---- Source data
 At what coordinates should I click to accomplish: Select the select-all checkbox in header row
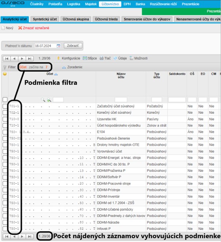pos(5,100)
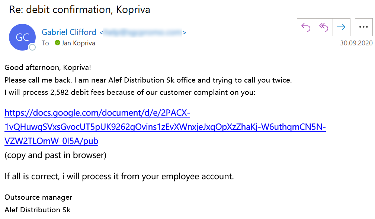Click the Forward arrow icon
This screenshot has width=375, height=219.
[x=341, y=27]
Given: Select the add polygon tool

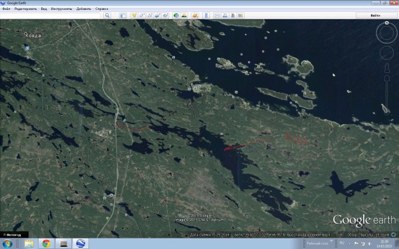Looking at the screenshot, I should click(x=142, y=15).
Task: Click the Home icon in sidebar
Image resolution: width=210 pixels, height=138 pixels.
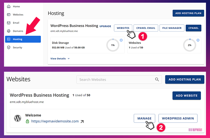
--------
---- Source data
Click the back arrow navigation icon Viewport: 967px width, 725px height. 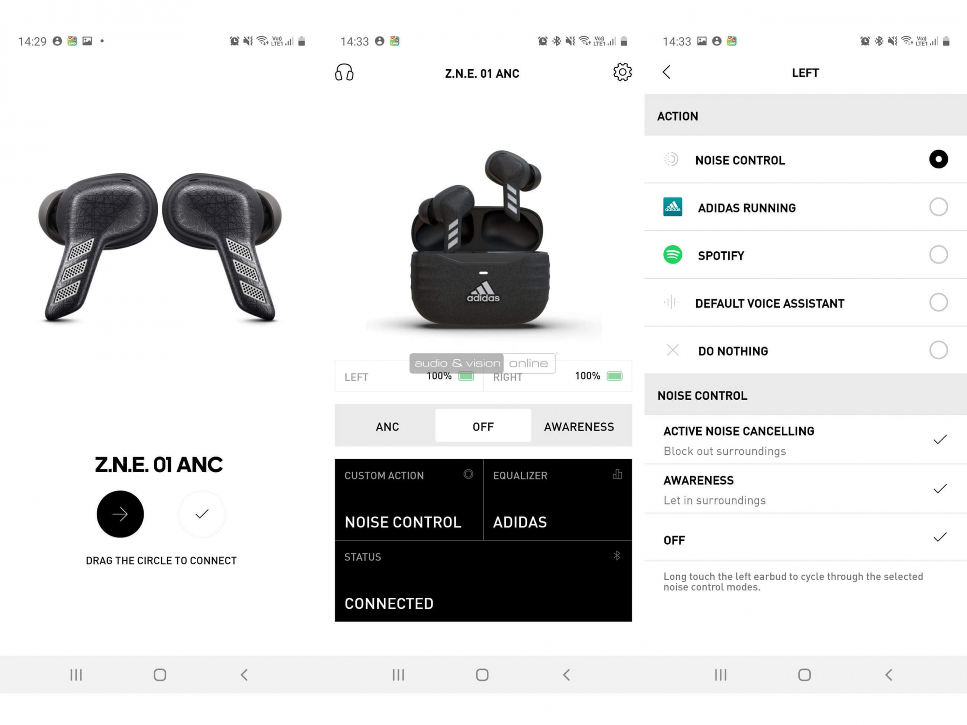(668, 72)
--------
---- Source data
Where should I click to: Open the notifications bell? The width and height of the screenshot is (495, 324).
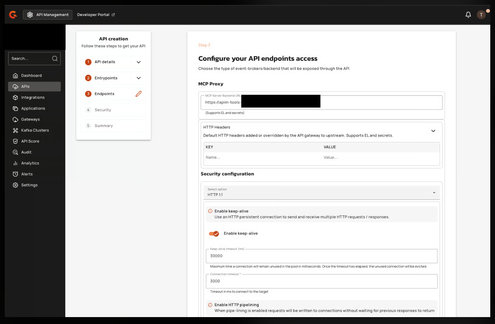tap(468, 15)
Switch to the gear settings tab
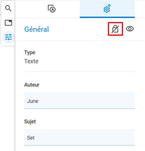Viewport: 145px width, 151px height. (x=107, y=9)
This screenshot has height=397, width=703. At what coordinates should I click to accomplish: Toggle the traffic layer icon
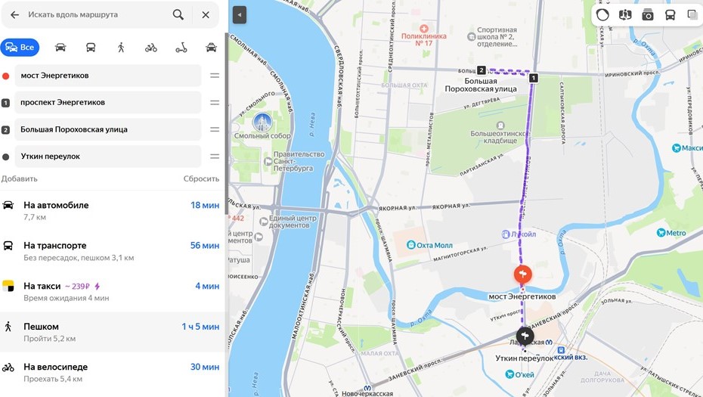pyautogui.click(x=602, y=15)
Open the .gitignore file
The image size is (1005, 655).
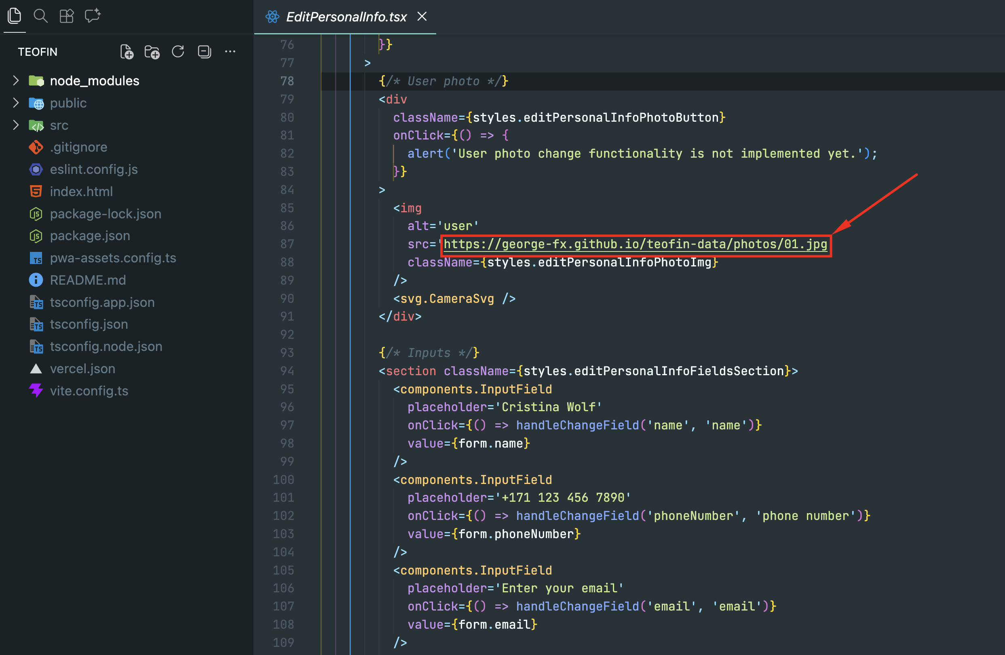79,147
--------
Update the entries from the line that has "Given: Select the add polygon tool" through the line that has "Image resolution: width=210", changing "sidebar" to "side panel" and leaving everything else as it is. Leave the pictures out of your answer.

**Response to the task**
Given: Select the add polygon tool

Looking at the screenshot, I should click(x=142, y=15).
Task: Click the Home icon in side panel
Image resolution: width=210 pixels, height=138 pixels.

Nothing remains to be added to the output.